▶ _Exercise objective_: Write the data out verbatim.

▶ _Task inputs_:
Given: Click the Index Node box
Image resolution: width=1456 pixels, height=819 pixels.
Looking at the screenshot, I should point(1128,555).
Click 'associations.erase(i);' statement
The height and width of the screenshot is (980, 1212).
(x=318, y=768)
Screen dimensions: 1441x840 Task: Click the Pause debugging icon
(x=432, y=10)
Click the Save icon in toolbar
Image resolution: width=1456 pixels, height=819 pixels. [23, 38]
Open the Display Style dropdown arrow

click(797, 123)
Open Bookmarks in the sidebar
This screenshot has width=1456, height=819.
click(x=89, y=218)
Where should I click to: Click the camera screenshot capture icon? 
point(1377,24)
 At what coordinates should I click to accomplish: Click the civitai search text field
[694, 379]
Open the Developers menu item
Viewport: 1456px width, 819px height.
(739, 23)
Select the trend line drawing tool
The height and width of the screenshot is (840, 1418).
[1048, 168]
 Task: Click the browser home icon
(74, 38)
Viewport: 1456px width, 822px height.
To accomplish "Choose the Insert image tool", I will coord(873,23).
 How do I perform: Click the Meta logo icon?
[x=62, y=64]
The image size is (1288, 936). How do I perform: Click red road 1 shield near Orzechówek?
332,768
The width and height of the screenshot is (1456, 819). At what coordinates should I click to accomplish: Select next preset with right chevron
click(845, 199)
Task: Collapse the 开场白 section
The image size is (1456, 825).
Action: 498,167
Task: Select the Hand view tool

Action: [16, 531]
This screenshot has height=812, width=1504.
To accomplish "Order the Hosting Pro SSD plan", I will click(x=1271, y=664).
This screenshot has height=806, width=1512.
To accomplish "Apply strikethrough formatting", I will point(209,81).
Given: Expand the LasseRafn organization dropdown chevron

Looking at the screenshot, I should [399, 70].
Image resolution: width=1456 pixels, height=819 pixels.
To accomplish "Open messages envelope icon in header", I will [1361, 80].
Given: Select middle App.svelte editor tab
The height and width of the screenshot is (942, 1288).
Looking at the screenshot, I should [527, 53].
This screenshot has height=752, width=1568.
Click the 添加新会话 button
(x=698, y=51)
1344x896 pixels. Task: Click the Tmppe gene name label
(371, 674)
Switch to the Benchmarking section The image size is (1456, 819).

▶ _Your response_:
Given: Click the Index Node box
Image resolution: width=1456 pixels, height=819 pixels.
Looking at the screenshot, I should point(1128,555).
Click 'associations.erase(i);' statement
The height and width of the screenshot is (980, 1212).
(x=318, y=768)
Screen dimensions: 1441x840 Task: Click the Pause debugging icon
(x=432, y=10)
Click the Save icon in toolbar
Image resolution: width=1456 pixels, height=819 pixels. [23, 38]
Open the Display Style dropdown arrow

click(797, 123)
Open Bookmarks in the sidebar
This screenshot has width=1456, height=819.
click(x=89, y=218)
Where should I click to: Click the camera screenshot capture icon? 
point(1377,24)
 At what coordinates should I click to accomplish: Click the civitai search text field
[694, 379]
Open the Developers menu item
Viewport: 1456px width, 819px height.
(739, 23)
Select the trend line drawing tool
The height and width of the screenshot is (840, 1418).
[1048, 168]
 Task: Click the browser home icon
(74, 38)
Viewport: 1456px width, 822px height.
To accomplish "Choose the Insert image tool", I will coord(873,23).
 How do I perform: Click the Meta logo icon?
[x=62, y=64]
The image size is (1288, 936). How do I perform: Click red road 1 shield near Orzechówek?
332,768
The width and height of the screenshot is (1456, 819). At what coordinates should I click to accomplish: Select next preset with right chevron
click(845, 199)
Task: Collapse the 开场白 section
The image size is (1456, 825).
Action: 498,167
Task: Select the Hand view tool

Action: [16, 531]
This screenshot has height=812, width=1504.
To accomplish "Order the Hosting Pro SSD plan", I will click(x=1271, y=664).
This screenshot has height=806, width=1512.
To accomplish "Apply strikethrough formatting", I will point(209,81).
Given: Expand the LasseRafn organization dropdown chevron

Looking at the screenshot, I should [399, 70].
Image resolution: width=1456 pixels, height=819 pixels.
To accomplish "Open messages envelope icon in header", I will [1361, 80].
Given: Select middle App.svelte editor tab
The height and width of the screenshot is (942, 1288).
Looking at the screenshot, I should [527, 53].
This screenshot has height=752, width=1568.
Click the 添加新会话 button
(x=698, y=51)
1344x896 pixels. Task: Click the Tmppe gene name label
(371, 674)
Switch to the Benchmarking section The image size is (1456, 819).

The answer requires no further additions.